■ TASK DETAILS
Only an exact copy belongs in the answer: the line with "How do I perform: Expand the 条形码 dropdown?" and every line after it through the end of the records, pictures left out.

== THE RECORDS

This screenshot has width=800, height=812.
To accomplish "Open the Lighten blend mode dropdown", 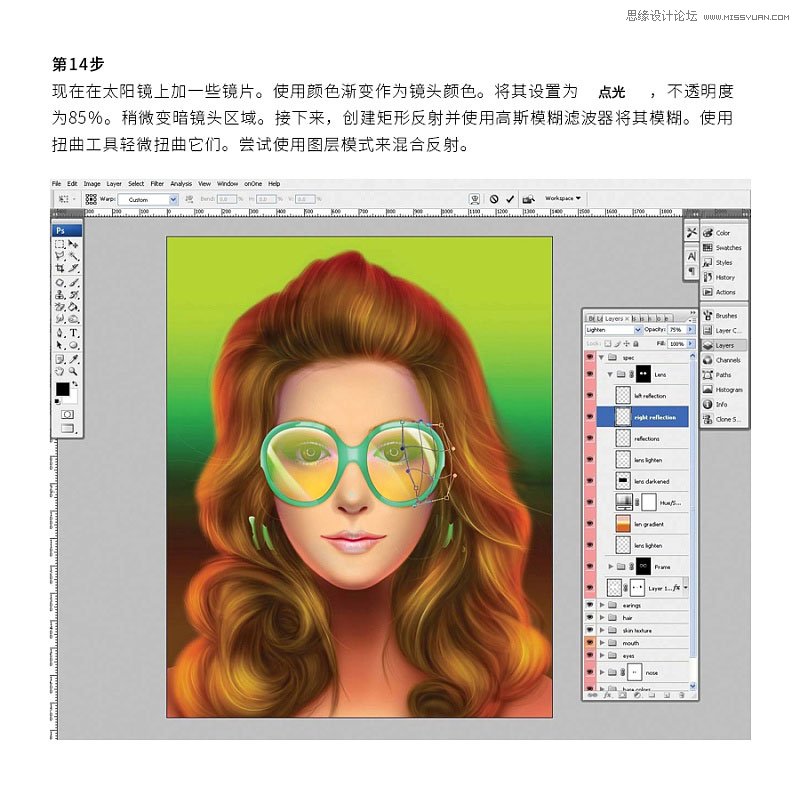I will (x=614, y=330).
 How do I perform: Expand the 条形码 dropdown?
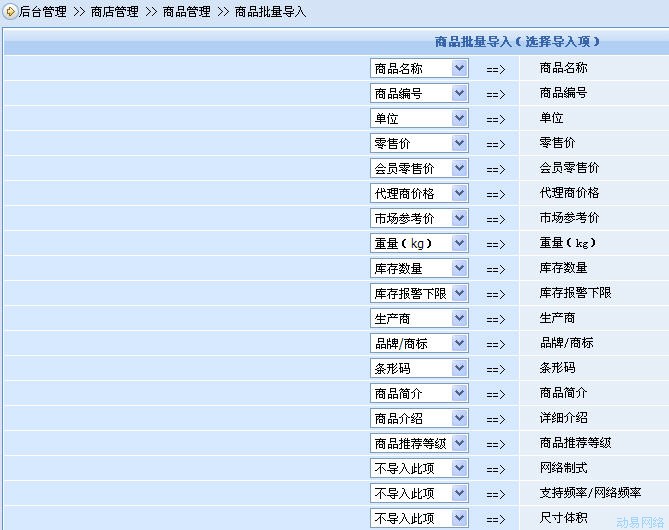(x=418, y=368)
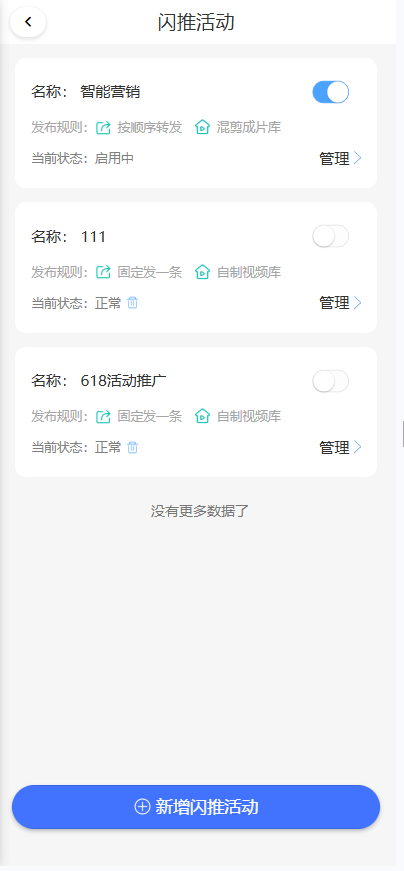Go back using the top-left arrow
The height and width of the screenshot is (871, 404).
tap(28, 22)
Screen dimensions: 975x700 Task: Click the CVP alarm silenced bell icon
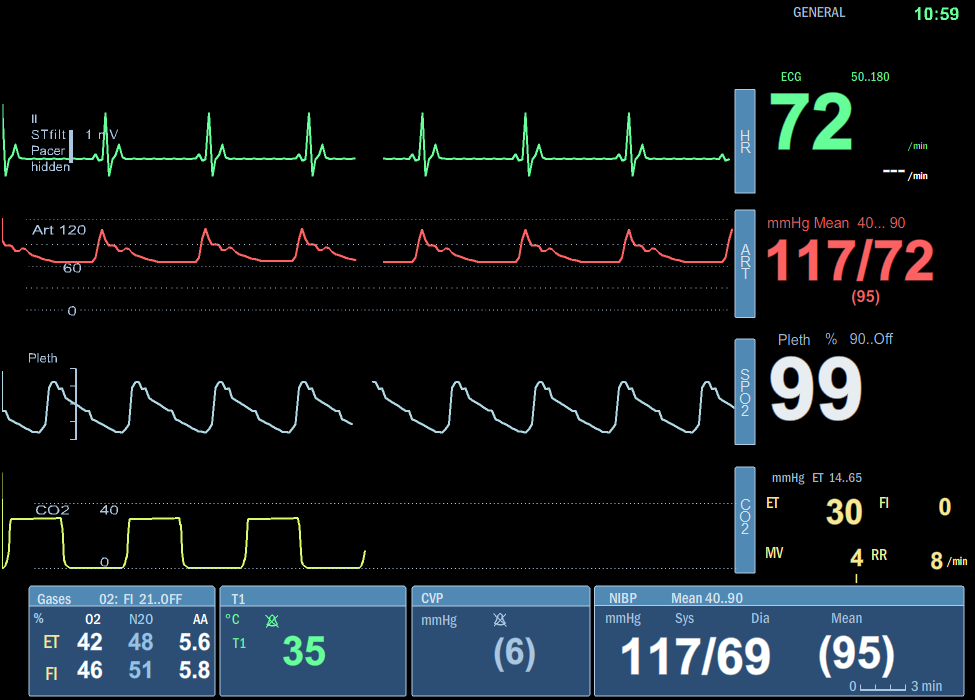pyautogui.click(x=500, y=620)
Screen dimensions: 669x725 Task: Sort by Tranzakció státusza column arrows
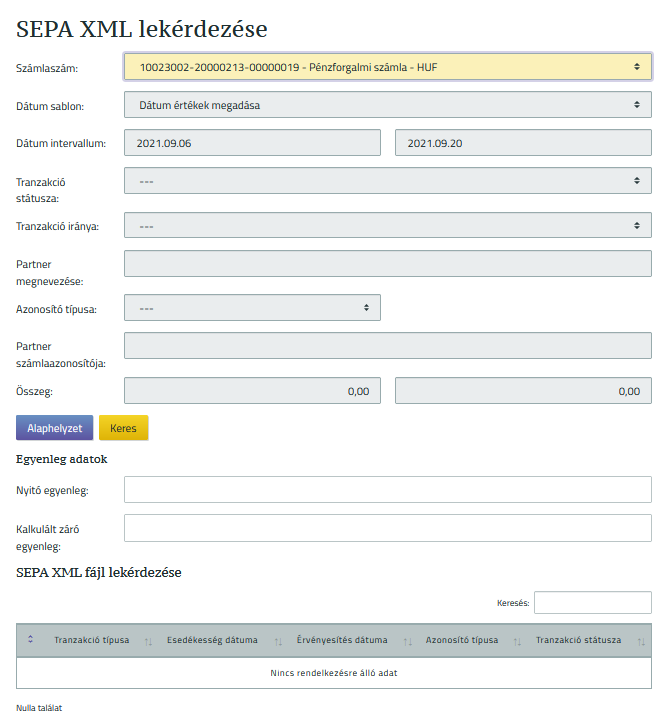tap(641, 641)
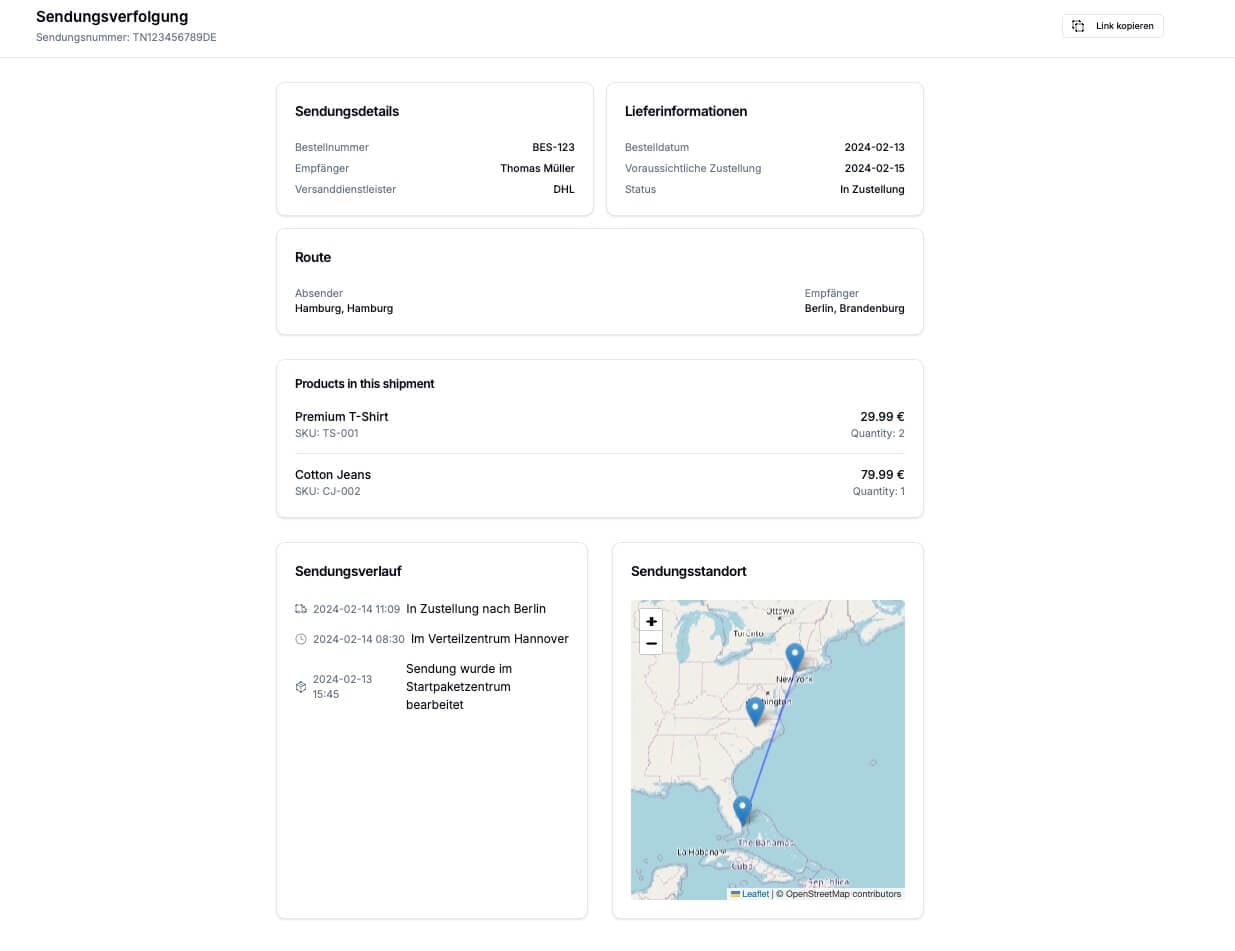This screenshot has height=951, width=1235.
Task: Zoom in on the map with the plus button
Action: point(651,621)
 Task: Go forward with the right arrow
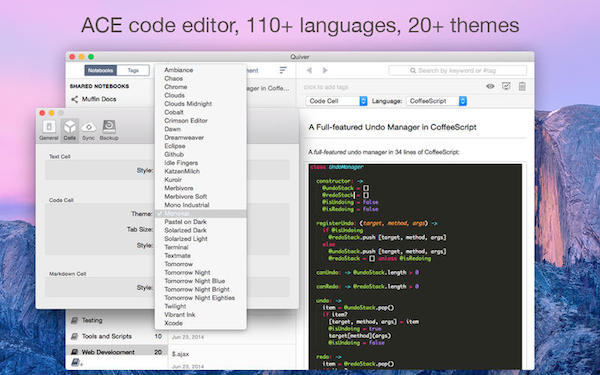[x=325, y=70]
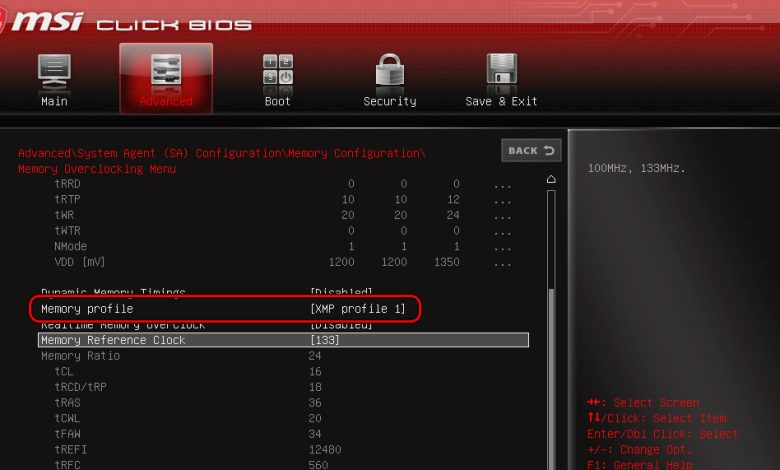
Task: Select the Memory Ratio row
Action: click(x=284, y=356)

====

■ OUTPUT FOR THIS TASK
 How do I perform: Expand the 条形码 dropdown?
(x=418, y=368)
Go back using the top-left arrow
The height and width of the screenshot is (871, 404).
tap(28, 22)
Screen dimensions: 975x700 Task: Click the CVP alarm silenced bell icon
pyautogui.click(x=500, y=620)
Screen dimensions: 669x725 Task: Sort by Tranzakció státusza column arrows
tap(641, 641)
This screenshot has height=951, width=1235.
Task: Zoom in on the map with the plus button
Action: point(651,621)
 Task: Go forward with the right arrow
[x=325, y=70]
Task: Select the Memory Ratio row
Action: click(x=284, y=356)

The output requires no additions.